#### DOCUMENT TEXT:
Not all great NBA players make great NBA executives. With Michael Jordan’s Charlotte Bobcats in line to finish this season with perhaps the worst record in NBA history, a list of five executives who dazzled as players and baffled as decision-makers:
1. Isiah Thomas
It’s easy to forget that Thomas, a Hall of Fame player with the Detroit Pistons, had moments of brilliance in his career as an executive. In Toronto, he drafted Tracy McGrady, Marcus Camby and Damon Stoudemire. Of course, most of those successes were completely overshadowed by his failures as president of the New York Knicks _ most notably marked by giving big contracts to marginal players and acquiring Stephon Marbury and Eddy Curry, followed by a sexual harassment scandal, clashes with players and the scorn of fans. “One of the biggest regrets of my life” is how Thomas described the inability to make the Knicks a winner. They never won a playoff game with Thomas as coach or president. And this doesn’t include his tenure owning the now-defunct Continental Basketball Association.
As a player, his 1995-96 Chicago Bulls set an NBA record by winning 72 times in one season, and Jordan played in every single one of those victories. Now the owner of the Charlotte Bobcats, the six-time NBA champion player is enduring the other side _ maybe the worst season in NBA history. At 7-58 entering their final game of the year Thursday against the New York Knicks, the Bobcats are on the cusp of futility. And all this comes a decade or so after Jordan flopped when he was running the basketball operations for the Washington Wizards, his biggest misstep there being drafting Kwame Brown No. 1 overall out of high school in 2001. Two years later, after Jordan returned to play for the Wizards, he questioned Brown’s effort on the court more than once.

Saved entries
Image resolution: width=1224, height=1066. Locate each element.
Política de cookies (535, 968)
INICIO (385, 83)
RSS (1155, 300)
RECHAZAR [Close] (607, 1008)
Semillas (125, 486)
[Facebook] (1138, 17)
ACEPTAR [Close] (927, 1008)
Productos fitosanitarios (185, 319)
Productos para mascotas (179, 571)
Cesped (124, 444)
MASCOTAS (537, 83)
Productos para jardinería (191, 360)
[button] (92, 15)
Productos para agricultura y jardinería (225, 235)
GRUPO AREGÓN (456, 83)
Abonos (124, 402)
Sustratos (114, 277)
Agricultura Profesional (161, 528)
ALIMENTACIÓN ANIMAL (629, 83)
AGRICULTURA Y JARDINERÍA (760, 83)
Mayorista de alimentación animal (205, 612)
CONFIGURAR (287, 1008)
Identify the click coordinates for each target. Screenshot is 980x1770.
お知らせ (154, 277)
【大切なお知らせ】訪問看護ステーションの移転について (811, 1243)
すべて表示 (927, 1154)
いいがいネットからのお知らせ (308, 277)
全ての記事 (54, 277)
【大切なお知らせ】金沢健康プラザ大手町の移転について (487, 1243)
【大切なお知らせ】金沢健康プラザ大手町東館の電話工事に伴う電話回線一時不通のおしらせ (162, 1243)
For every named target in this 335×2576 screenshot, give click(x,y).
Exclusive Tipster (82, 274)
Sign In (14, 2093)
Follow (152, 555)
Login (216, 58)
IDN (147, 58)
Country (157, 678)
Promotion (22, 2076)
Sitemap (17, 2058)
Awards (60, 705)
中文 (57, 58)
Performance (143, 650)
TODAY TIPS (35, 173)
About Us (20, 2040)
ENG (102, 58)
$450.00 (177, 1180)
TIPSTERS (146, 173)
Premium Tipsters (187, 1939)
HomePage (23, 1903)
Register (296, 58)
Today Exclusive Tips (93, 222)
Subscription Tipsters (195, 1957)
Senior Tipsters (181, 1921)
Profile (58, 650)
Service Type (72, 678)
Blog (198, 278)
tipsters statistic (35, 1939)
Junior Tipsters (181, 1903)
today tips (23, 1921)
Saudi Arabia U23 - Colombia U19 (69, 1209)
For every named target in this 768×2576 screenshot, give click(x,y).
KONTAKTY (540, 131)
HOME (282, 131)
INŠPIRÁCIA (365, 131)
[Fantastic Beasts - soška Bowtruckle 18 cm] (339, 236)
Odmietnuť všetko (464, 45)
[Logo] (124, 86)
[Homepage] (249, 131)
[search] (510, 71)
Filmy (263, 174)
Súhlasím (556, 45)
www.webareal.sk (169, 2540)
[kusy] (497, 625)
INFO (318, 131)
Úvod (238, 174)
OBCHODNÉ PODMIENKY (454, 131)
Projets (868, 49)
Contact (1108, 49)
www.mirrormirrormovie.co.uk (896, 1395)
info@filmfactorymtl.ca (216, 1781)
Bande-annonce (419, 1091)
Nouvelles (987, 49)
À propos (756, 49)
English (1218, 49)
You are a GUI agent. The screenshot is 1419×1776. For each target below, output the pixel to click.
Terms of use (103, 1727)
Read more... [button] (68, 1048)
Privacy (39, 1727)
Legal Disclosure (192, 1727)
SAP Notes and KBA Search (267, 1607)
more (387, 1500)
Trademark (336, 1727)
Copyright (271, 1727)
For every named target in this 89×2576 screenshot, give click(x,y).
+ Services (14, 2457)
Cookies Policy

#### WHAT YOU WILL DO:
1) Answer each question from the article on former NBA stars as executives, one per line:
(a) Which three players did Thomas draft in Toronto?
(b) What was the Bobcats' record entering their final game of the year?
(c) Whom did Jordan draft No. 1 overall out of high school in 2001?
2) In the article on former NBA stars as executives, restate the paragraph beginning "It's easy to forget that Thomas" as a short bulleted list that keeps its main facts.
3) Proceed with the article on former NBA stars as executives, picking up after its final sentence.
Nothing in the saved entries is needed for this work.

#### RESPONSES IN ORDER:
1)
(a) Tracy McGrady, Marcus Camby and Damon Stoudemire
(b) 7-58
(c) Kwame Brown

2)
- Thomas, a Hall of Fame player with the Detroit Pistons, had some successes as an executive, drafting Tracy McGrady, Marcus Camby and Damon Stoudemire in Toronto.
- As president of the New York Knicks, he gave big contracts to marginal players and acquired Stephon Marbury and Eddy Curry.
- His Knicks tenure also brought a sexual harassment scandal, clashes with players and the scorn of fans.
- He called his failure to make the Knicks a winner "one of the biggest regrets of my life."
- The Knicks never won a playoff game with Thomas as coach or president.
- He also owned the now-defunct Continental Basketball Association.

3)
3. Kevin McHale
Great player, coach who almost got Houston into this season’s playoffs, but made one of the most costly mistakes in league history. As an executive with the Minnesota Timberwolves, McHale was linked to a mess where the team entered into an under-the-table deal with Joe Smith, agreeing to give him a series of one-year contracts and then reward his patience with a longer-term big-money agreement _ a move that gave the team flexibility to get other players under the salary cap. The NBA voided the last year of Smith’s deal with Minnesota, fined the Timberwolves and took away three first-round picks. It bears noting McHale wasn’t all bad: Sure, he traded the rights to Brandon Roy for Randy Foye, but he also picked a high schooler named Kevin Garnett in 1995.
4. Elgin Baylor
The NBA’s executive of the year in 2006 still finds his way onto this list. Baylor _ who once scored 71 points in a game and was the league’s No. 1 pick in 1958 _ was hired by the basketball operations office of the Los Angeles Clippers in 1986. In 22 seasons, the Clippers finished over .500 only twice, and won just one playoff series on Baylor’s watch. Over that span, the Clippers posted a record of 619-1,153, the most losses and the third-worst winning percentage in the NBA over that stretch, further magnified by the fact that the Los Angeles Lakers were the league’s best team (1,134-638) in those years. Baylor also struggled as a coach, going 86-135 with the New Orleans Jazz in the 1970s.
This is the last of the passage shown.